> _HERAUSGEZOGENER TEXT_
Als unsere Tochter Olivia vier Jahre alt war, beschäftigte sie das Wunder ihrer Existenz sehr, und sie stellte mir philosophische Fragen: «Wo waren wir, bevor wir geboren wurden?» Und: «Warum sind wir eigentlich genau der Mensch, der wir sind?» Einmal saß sie wieder lange und träumend auf der Toilette, schaute dann aufmerksam um sich und fragte: «Mama, warum sind wir gerade HIER auf der Erde und nicht irgendwo anders?» Was für eine gute Frage.
Viel zu selten wundere ich mich, warum ich das unendliche Glück habe, zu dieser Zeit und an diesem Ort leben zu dürfen. Andere Eltern müssen mit ihren Kindern in Ländern leben, in denen Krieg und Hunger herrschen.

> _DIE AUFGABE_
Schreib alle Fragen heraus, die Olivia im Text oben wörtlich in Anführungszeichen stellt.

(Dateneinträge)
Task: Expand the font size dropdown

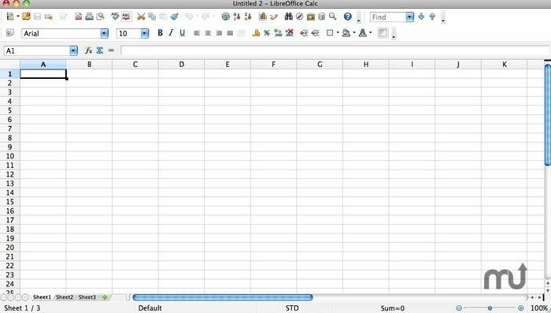Action: (145, 33)
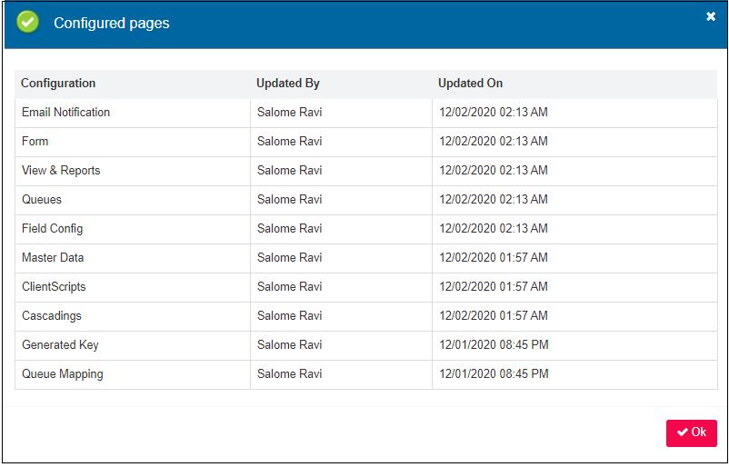Close the Configured pages dialog

[x=711, y=16]
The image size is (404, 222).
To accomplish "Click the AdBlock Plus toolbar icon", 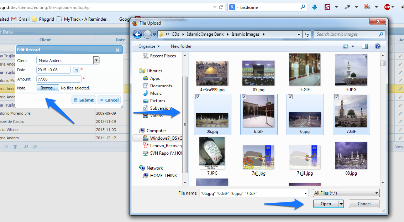I will pyautogui.click(x=387, y=7).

> _DIE LÖSUNG_
- «Wo waren wir, bevor wir geboren wurden?»
- «Warum sind wir eigentlich genau der Mensch, der wir sind?»
- «Mama, warum sind wir gerade HIER auf der Erde und nicht irgendwo anders?»